Stored items
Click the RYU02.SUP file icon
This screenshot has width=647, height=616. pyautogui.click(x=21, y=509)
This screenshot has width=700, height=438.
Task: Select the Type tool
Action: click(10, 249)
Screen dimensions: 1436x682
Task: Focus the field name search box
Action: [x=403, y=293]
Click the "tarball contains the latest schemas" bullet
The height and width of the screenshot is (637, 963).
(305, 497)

# Task goal
Return the data from the top line through the bottom line exactly.

# Task response
Click the RYU02.SUP file icon
This screenshot has width=647, height=616. pyautogui.click(x=21, y=509)
This screenshot has width=700, height=438.
Task: Select the Type tool
Action: click(10, 249)
Screen dimensions: 1436x682
Task: Focus the field name search box
Action: [x=403, y=293]
Click the "tarball contains the latest schemas" bullet
The height and width of the screenshot is (637, 963).
(305, 497)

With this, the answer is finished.